Serving Clovis, Portales and the Surrounding Communities

Taking a good look at the future of food

How does a maggot sausage dog and a big bowl of insect ice cream sound?

I’m not too sure about the maggot sausage. Maggot seem like something that would eat sausage, not something you would make into sausage.

According to a recent CNN article that popped up on my phone’s news feed. An Australian research scientist believes eating insects could be the solution to a looming food protein crisis.

I guess it makes sense because John the Baptist was supposed to be living on a diet of honey and locusts when he was in the wilderness. It is also possible that the manna that appeared each morning for the Israelites in the desert might have been tamarind lice or even a gourmet locust.

The Old Testament gave instruction in Leviticus on which insects were acceptable to eat and which ones were unclean. Joint-legged insects like grasshoppers, locusts, crickets and katydids were OK and most other flying insects were unclean.

TV survival expert Bear Gryllis loves nothing better than a juicy grub when he’s been without food for a day or two. I’m not sure I’ve seen him eat maggots, though.

Back in junior high it was a fad for some time that some of the boys were bringing insects to school in little baggies that they had specially prepared. Chocolate covered ants and grasshoppers that had been baked, dried or pan fried. I turned down that opportunity to expand my palate at the risk of being jeered.

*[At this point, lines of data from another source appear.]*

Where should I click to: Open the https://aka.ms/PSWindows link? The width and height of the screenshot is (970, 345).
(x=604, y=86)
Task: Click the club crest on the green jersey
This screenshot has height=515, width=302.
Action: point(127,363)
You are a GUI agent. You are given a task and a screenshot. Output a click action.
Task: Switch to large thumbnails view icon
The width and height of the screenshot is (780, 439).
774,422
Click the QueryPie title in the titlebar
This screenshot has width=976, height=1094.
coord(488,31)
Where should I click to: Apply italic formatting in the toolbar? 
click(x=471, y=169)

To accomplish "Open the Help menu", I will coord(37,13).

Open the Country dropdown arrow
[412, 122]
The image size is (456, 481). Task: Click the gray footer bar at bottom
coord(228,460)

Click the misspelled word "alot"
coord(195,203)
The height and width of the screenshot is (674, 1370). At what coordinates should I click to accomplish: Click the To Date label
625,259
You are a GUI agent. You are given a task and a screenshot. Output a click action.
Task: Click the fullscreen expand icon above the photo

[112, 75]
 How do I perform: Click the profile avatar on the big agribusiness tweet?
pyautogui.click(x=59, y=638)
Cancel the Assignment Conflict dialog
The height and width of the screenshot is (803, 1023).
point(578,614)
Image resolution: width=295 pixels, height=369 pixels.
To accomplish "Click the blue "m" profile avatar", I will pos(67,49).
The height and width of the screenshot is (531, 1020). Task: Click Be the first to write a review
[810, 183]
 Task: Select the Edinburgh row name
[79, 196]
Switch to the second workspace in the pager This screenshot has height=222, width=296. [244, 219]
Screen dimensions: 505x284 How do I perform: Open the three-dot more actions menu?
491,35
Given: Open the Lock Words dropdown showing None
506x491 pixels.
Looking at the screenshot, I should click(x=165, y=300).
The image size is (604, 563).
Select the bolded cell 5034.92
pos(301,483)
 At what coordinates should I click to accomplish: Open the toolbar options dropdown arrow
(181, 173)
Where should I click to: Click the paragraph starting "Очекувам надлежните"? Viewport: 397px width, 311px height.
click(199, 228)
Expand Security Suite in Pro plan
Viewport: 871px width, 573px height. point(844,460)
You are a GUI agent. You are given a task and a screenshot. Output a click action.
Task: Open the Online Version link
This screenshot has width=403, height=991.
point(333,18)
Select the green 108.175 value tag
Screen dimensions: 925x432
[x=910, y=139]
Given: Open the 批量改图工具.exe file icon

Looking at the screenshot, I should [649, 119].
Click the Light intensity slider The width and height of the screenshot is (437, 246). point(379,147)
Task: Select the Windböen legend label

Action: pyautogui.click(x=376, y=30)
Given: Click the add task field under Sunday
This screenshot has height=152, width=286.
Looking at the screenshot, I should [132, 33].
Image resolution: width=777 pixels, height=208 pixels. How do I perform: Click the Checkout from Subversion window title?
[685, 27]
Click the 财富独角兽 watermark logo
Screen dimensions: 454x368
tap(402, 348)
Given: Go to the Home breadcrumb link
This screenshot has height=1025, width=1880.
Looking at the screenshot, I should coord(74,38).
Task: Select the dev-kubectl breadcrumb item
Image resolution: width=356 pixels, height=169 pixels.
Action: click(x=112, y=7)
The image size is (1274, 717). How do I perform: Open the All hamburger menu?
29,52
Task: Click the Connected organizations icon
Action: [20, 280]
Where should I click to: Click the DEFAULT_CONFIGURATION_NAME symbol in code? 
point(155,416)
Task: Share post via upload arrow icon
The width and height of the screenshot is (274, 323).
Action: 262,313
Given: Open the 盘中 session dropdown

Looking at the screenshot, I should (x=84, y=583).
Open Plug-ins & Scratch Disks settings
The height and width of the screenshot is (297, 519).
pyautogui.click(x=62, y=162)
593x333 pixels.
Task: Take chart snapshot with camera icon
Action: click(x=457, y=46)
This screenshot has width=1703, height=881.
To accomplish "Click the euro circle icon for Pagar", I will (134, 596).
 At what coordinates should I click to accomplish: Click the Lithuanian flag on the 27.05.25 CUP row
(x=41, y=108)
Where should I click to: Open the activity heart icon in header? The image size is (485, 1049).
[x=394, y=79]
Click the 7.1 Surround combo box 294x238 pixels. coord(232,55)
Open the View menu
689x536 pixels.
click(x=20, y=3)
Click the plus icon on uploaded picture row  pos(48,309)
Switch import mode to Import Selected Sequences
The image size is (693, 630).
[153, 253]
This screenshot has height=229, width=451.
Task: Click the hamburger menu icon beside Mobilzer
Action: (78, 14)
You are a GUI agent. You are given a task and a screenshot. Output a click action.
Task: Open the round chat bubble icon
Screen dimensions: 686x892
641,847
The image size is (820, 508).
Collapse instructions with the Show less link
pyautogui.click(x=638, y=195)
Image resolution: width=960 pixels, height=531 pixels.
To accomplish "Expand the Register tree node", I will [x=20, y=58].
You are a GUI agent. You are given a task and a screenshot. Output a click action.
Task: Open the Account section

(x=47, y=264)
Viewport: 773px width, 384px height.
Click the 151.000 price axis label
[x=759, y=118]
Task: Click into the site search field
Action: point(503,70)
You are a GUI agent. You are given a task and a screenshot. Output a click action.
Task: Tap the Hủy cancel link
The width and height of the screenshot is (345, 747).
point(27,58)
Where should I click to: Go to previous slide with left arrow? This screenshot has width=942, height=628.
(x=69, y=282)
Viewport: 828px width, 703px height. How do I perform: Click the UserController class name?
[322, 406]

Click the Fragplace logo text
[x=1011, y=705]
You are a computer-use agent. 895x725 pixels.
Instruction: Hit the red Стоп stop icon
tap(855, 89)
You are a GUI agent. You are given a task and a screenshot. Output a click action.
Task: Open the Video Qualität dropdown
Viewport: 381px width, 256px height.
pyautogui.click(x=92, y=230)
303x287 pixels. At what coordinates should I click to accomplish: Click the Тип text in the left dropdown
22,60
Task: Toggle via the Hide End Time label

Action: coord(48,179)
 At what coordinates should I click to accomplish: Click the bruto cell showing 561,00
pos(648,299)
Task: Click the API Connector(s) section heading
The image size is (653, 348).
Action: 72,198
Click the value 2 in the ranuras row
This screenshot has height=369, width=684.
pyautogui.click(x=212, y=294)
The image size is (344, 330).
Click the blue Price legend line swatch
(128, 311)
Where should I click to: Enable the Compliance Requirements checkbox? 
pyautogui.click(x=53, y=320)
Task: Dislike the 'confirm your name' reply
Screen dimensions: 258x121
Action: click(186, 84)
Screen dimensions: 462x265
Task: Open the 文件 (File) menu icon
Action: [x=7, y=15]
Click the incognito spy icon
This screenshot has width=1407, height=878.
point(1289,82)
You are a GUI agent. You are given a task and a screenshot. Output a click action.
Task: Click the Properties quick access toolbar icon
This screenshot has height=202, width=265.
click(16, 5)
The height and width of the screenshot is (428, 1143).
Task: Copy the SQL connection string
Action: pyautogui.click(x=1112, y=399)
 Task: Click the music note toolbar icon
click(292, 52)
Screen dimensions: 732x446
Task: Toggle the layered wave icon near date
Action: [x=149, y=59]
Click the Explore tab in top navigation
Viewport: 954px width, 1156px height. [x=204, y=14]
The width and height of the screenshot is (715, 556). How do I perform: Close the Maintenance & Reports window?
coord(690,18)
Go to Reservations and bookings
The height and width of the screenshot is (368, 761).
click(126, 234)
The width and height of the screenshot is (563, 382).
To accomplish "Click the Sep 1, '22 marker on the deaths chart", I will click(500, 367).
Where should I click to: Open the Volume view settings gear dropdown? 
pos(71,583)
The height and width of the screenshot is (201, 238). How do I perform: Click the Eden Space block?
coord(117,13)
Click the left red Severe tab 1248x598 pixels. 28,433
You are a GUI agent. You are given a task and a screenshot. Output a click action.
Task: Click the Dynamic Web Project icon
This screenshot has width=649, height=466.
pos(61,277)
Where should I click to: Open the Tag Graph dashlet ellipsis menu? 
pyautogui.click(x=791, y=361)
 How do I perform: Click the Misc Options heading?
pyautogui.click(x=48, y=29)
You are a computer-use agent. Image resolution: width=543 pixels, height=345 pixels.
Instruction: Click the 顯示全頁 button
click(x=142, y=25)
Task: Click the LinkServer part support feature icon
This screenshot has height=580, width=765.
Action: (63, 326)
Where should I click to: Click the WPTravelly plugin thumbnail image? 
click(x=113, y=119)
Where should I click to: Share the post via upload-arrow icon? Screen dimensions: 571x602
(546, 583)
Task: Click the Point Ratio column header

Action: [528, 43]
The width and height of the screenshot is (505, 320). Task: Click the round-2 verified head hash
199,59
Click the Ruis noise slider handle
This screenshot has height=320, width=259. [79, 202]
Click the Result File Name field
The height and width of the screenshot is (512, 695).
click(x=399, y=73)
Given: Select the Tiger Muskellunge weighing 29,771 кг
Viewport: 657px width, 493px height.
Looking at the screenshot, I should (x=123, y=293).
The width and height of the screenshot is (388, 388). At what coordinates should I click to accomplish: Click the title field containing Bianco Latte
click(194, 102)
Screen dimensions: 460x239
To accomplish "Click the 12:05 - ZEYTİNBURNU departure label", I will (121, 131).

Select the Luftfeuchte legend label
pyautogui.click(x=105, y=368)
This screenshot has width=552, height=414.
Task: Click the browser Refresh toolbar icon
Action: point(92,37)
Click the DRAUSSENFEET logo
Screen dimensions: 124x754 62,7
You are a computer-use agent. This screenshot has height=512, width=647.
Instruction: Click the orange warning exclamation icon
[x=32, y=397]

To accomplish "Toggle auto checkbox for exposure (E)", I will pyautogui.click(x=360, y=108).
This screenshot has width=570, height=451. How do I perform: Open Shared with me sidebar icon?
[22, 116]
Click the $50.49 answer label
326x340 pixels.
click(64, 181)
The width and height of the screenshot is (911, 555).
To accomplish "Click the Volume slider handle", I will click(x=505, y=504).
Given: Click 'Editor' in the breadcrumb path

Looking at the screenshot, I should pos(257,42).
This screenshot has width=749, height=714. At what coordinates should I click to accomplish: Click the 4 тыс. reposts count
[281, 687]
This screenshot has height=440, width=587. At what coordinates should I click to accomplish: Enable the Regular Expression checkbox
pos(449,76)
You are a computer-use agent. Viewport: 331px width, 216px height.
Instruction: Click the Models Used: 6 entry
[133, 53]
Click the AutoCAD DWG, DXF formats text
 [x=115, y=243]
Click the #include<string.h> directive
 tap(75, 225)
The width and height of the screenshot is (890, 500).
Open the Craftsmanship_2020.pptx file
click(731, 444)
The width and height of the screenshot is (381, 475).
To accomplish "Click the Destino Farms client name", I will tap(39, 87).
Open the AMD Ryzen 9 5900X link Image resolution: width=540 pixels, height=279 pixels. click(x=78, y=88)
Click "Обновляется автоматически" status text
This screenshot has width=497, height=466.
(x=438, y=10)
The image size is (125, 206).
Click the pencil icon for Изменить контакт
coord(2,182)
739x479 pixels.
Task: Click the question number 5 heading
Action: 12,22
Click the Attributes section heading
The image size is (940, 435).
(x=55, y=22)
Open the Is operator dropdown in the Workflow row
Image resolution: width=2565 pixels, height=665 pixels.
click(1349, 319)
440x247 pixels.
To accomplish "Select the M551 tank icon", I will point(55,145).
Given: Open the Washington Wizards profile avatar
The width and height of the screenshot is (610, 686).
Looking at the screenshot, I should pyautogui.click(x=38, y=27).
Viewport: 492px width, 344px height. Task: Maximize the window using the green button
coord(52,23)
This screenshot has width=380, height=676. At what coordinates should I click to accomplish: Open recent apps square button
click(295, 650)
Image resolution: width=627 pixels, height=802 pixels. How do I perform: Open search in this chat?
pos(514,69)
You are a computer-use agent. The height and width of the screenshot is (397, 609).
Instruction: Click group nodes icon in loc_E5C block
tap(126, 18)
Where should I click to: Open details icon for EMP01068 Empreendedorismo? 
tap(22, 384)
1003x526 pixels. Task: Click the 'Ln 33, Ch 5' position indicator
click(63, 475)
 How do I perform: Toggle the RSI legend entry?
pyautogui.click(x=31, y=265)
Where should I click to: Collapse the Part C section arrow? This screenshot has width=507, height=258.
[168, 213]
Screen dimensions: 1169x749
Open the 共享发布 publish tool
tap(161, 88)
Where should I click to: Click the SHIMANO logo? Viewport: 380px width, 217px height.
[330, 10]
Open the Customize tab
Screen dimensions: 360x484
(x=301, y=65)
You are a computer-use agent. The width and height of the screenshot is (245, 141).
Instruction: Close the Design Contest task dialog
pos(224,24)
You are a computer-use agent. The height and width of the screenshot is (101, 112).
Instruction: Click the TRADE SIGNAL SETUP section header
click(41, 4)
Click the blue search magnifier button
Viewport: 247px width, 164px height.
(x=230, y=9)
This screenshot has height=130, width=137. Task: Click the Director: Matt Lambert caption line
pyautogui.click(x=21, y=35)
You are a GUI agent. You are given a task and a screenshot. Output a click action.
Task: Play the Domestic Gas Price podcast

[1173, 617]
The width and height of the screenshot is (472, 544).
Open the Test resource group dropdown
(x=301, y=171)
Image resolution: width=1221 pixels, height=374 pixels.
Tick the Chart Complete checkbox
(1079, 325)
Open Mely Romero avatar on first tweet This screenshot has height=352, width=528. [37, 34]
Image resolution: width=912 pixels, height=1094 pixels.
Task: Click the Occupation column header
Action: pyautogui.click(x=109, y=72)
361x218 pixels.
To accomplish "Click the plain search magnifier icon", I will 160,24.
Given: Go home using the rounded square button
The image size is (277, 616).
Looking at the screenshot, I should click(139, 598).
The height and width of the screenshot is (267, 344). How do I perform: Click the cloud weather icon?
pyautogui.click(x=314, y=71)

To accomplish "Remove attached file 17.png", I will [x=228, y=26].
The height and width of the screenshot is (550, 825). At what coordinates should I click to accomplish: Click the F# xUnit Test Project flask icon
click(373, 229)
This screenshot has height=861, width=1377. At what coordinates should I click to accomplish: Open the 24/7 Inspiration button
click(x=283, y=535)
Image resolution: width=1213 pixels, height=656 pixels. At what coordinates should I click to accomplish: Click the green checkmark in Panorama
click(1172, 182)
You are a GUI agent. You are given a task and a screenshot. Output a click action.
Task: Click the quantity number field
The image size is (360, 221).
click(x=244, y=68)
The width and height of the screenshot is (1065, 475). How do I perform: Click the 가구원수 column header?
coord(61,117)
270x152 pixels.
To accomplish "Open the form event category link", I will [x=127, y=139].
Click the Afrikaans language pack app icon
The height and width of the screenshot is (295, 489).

The premise of the CNN article was that beef and chicken weren’t sustainable and I guess they were advocating the consumption of wild insects as well as other protein like rabbit or kangaroo meat. Seems like our experience with the American Bison would prove that eating wild protein may not pan out. We would just eat until something becomes extinct.

The article goes on to say that, while eating insects is no big deal in some parts of the world, for Americans it could be a hard sell. The solution he believes is putting these alternative protein sources in a processed item that resembles something we’re OK with eating.

Yeah, that might be the only way you’ll get me to eat earth worms.

A little extra research on eating bugs led me to these interesting facts:

• Crickets are half the fat and a third more protein than beef

• Cicadas taste like asparagus

• Scorpions and dragonflies taste like soft-shell crab

Those facts do get my attention because I like soft-shell crab and asparagus and who wouldn’t want less fat and more protein in a crunchy snack with a soft center?